Review-LLM: Harnessing Large Language Models for Personalized Review Generation
Product review generation is an important task in recommender systems, which could provide explanation and persuasiveness for the recommendation. Recently, Large Language Models (LLMs, e.g., ChatGPT) have shown superior text modeling and generating ability, which could be applied in review generation. However, directly applying the LLMs for generating reviews might be troubled by the “polite” phenomenon of the LLMs and could not generate personalized reviews (e.g., negative reviews). In this paper, we propose Review-LLM that customizes LLMs for personalized review generation. Firstly, we construct the prompt input by aggregating user historical behaviors, which include corresponding item titles and reviews. This enables the LLMs to capture user interest features and review writing style. Secondly, we incorporate ratings as indicators of satisfaction into the prompt, which could further improve the model’s understanding of user preferences and the sentiment tendency control of generated reviews. Finally, we feed the prompt text into LLMs, and use Supervised Fine-Tuning (SFT) to make the model generate personalized reviews for the given user and target item. Experimental results on the real-world dataset show that our fine-tuned model could achieve better review generation performance than existing close-source LLMs.
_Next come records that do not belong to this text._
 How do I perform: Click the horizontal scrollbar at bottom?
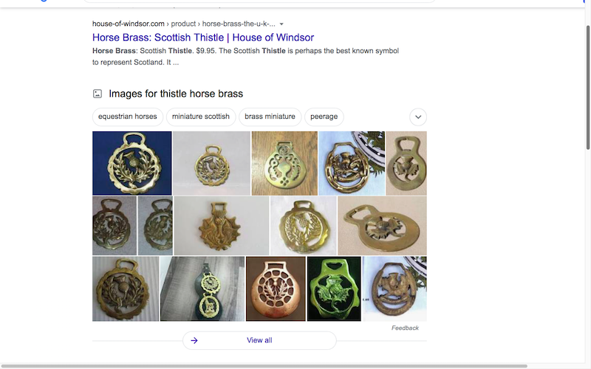(264, 366)
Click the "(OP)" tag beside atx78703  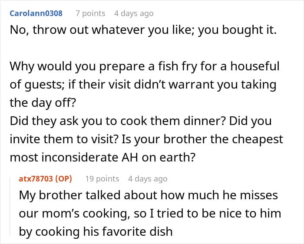tap(63, 179)
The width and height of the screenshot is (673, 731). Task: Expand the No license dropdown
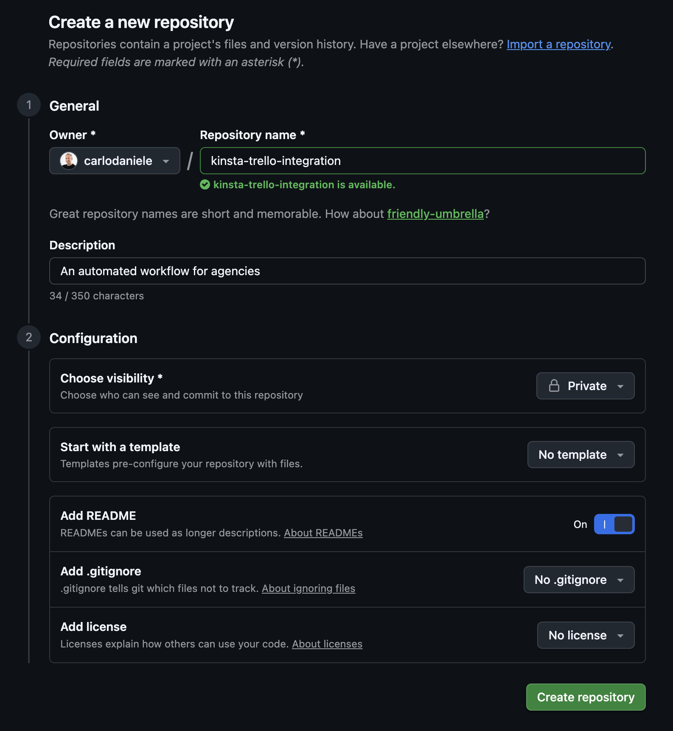(585, 635)
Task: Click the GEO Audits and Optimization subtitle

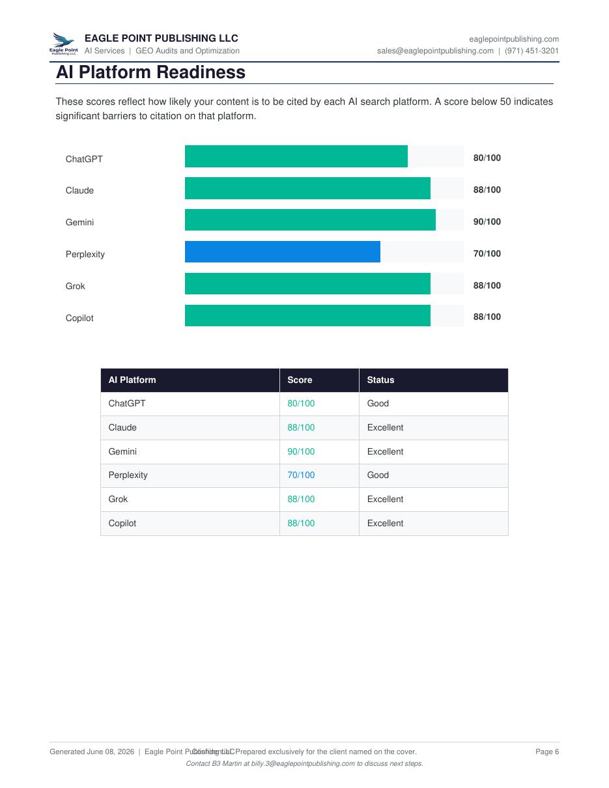Action: (188, 51)
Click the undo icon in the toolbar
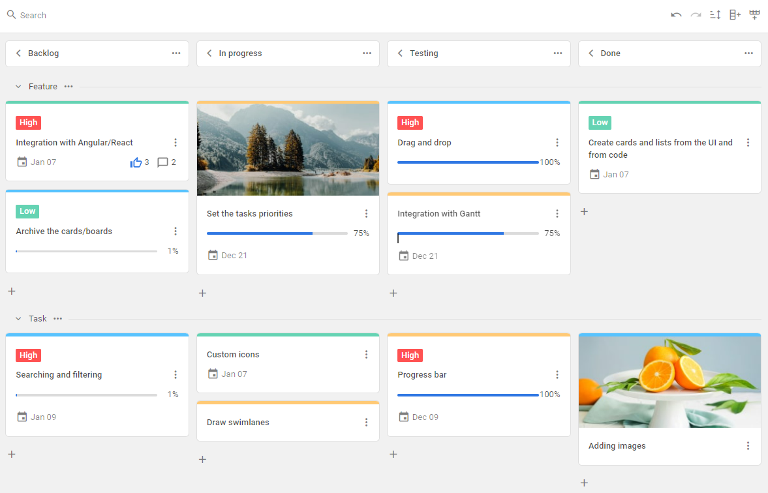Screen dimensions: 768x493 coord(676,15)
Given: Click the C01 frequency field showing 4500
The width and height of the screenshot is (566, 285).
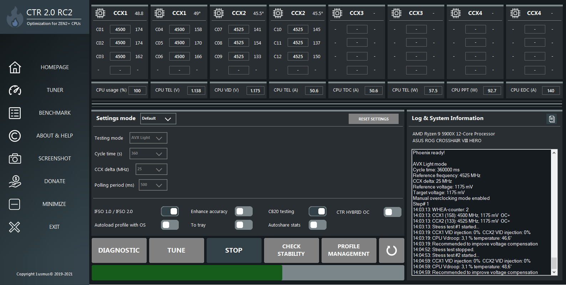Looking at the screenshot, I should (120, 30).
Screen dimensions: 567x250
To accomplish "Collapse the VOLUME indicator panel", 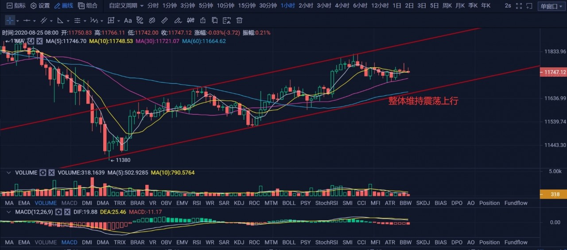I will [x=9, y=172].
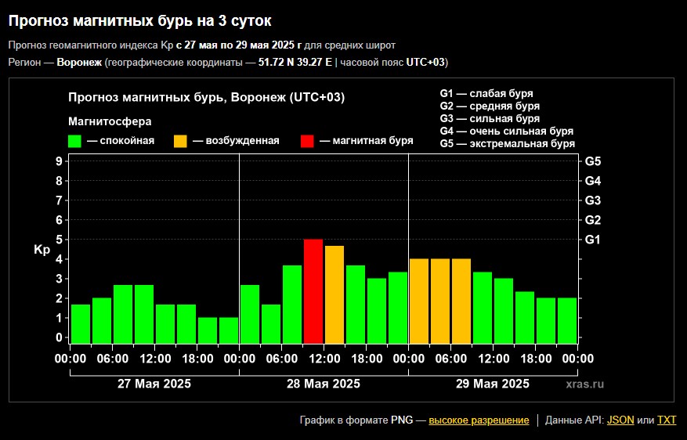Click the G5 label on right axis
687x440 pixels.
click(592, 161)
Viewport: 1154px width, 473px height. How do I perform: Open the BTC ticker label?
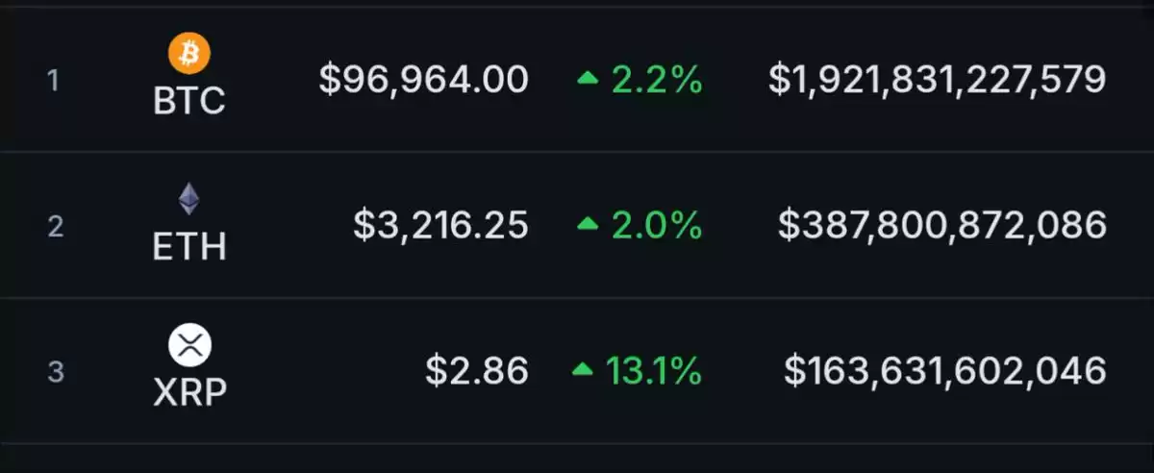click(x=189, y=100)

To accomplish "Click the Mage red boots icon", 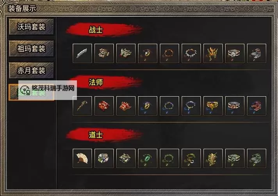I will click(x=257, y=106).
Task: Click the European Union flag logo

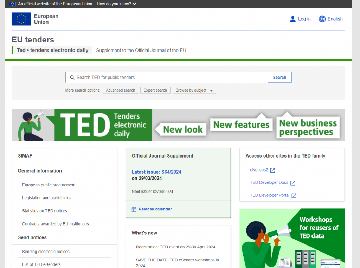Action: tap(21, 19)

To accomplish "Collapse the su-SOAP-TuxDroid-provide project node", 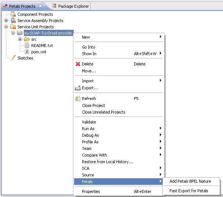I will pos(13,33).
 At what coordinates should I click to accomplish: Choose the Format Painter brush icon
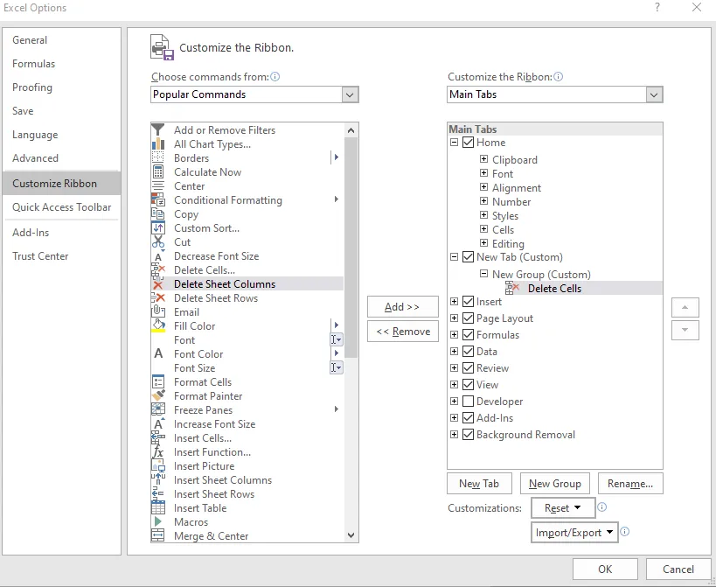[x=158, y=395]
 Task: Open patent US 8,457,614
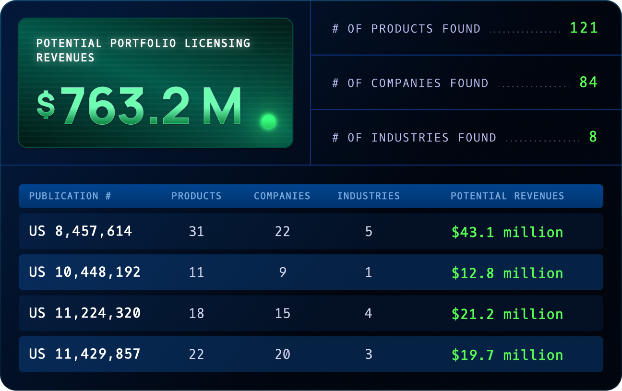pos(80,231)
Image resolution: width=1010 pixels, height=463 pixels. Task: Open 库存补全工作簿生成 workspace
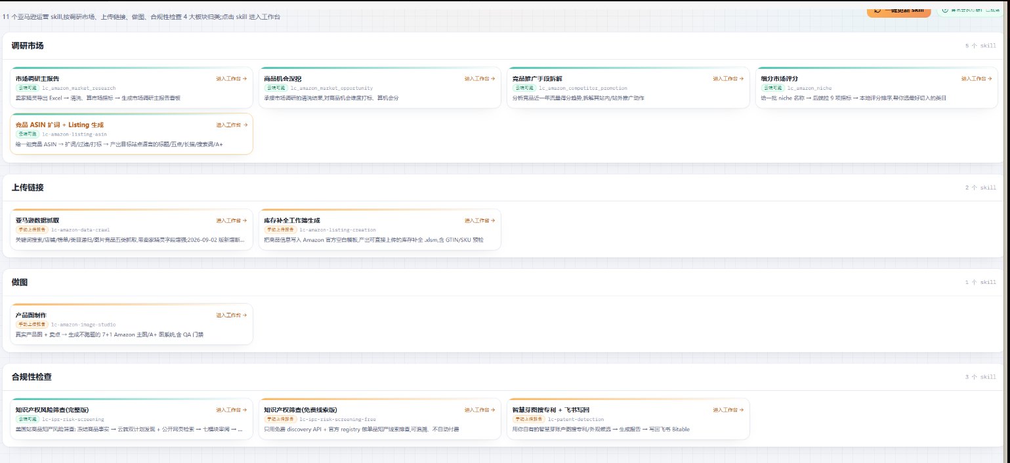[x=480, y=220]
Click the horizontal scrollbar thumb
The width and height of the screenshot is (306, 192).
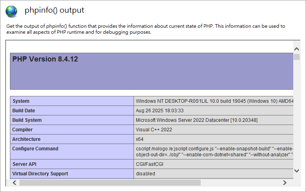[x=110, y=182]
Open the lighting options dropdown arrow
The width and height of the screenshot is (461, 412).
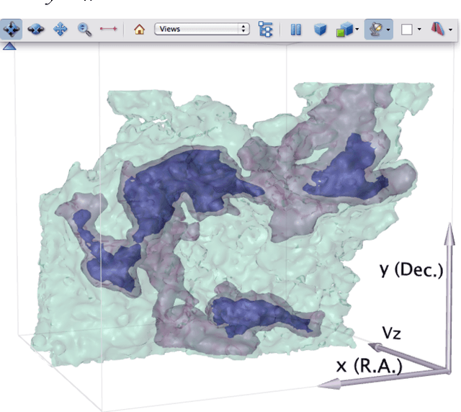tap(388, 30)

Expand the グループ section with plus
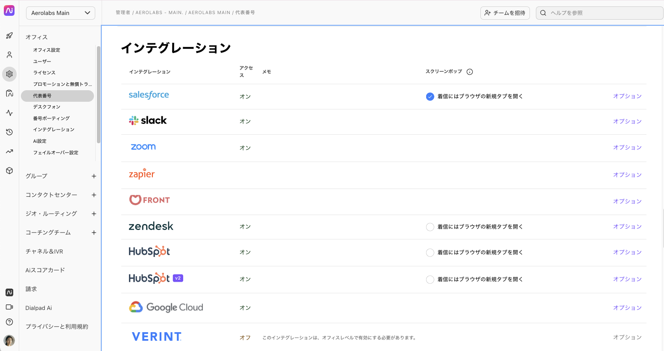[x=94, y=176]
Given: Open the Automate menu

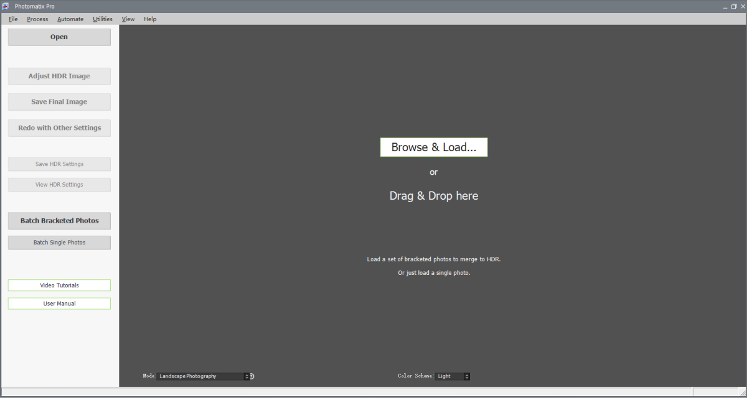Looking at the screenshot, I should click(70, 19).
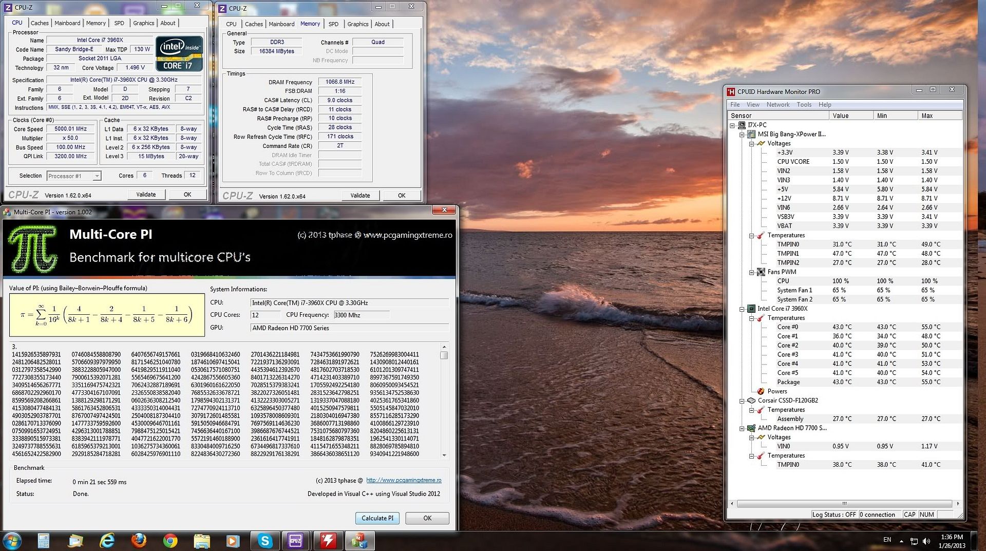This screenshot has height=551, width=986.
Task: Click the AMD Radeon HD 7700 card icon
Action: pyautogui.click(x=751, y=428)
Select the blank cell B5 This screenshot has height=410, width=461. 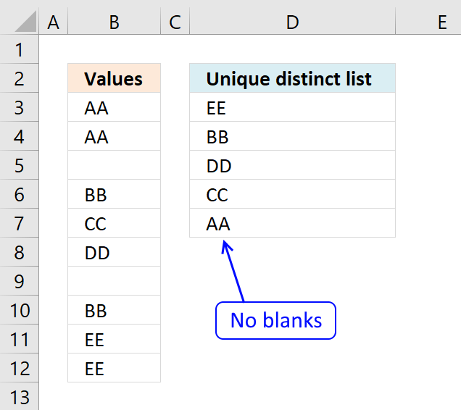114,166
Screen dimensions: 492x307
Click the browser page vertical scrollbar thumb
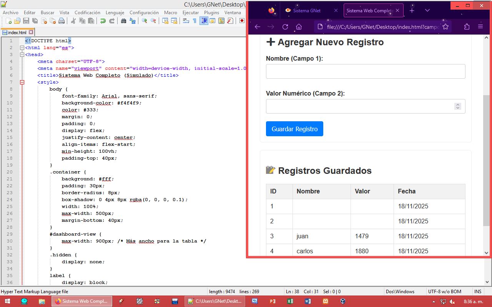click(486, 161)
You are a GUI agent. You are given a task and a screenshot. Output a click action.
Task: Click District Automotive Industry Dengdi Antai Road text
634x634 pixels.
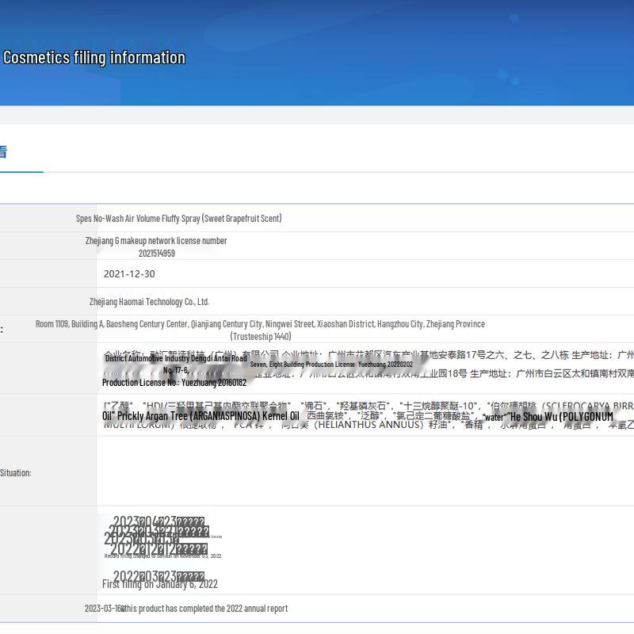[x=176, y=358]
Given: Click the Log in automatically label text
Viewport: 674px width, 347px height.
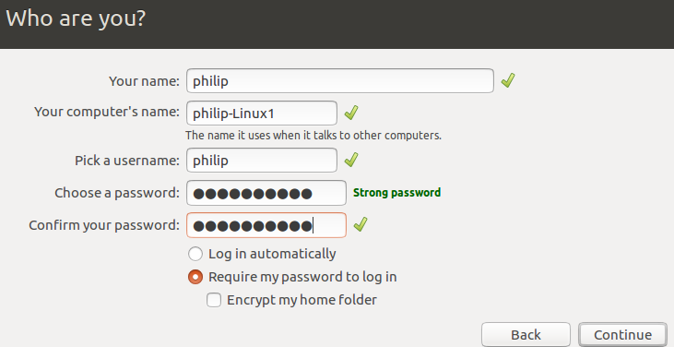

Compared with other traditional generation tasks (such as poem generation), applying LLMs for the review generation in the ecommerce platforms is more challenging due to the lack of personalized information. First, most existing large language models are usually pre-trained at the corpus-level and might not capture the review style and habits of the users. This might cause the generated review to be inconsistent with user’s previous reviews. Second, users are dissatisfied with many items and the corresponding reviews should be negative. However, the generated text by the LLMs is usually “polite” (Touvron et al., 2023), which might lead to the model generating positive reviews for the user’s dissatisfaction. Hence, in this paper, we design a framework (Review-LLM) for harnessing the LLMs to generate personalized reviews. Specifically, we reconstruct the model input via aggregating the user behavior sequence, including the item titles and corresponding reviews. In this way, the model could learn user interest features and review writing styles from semantically rich text information. Furthermore, the user’s rating of the item can be used to indicate the user’s satisfaction with the item. We integrate this information into the prompt input accordingly. In this way, the large language model can better perceive whether users like different items, and may prevent the model from generating more “polite” reviews. Finally, we feed the input prompt text into the LLMs (Llama-3), which is subsequently fine-tuned using Supervised Fine- Tuning (SFT) to output the review for target items.
- Generation Instruction: Its role is to instruct the LLMs to consider both the user’s preference and historical behaviors to complete the generation task. The generation task is structured as an output of the review for the target item; 2) Input: This contains the items the user has interacted with, including the item title, review, and rating; 3) The user purchased a new item: This contains the target item title and the corresponding rating; 4) Response: This is the generated review for the target item.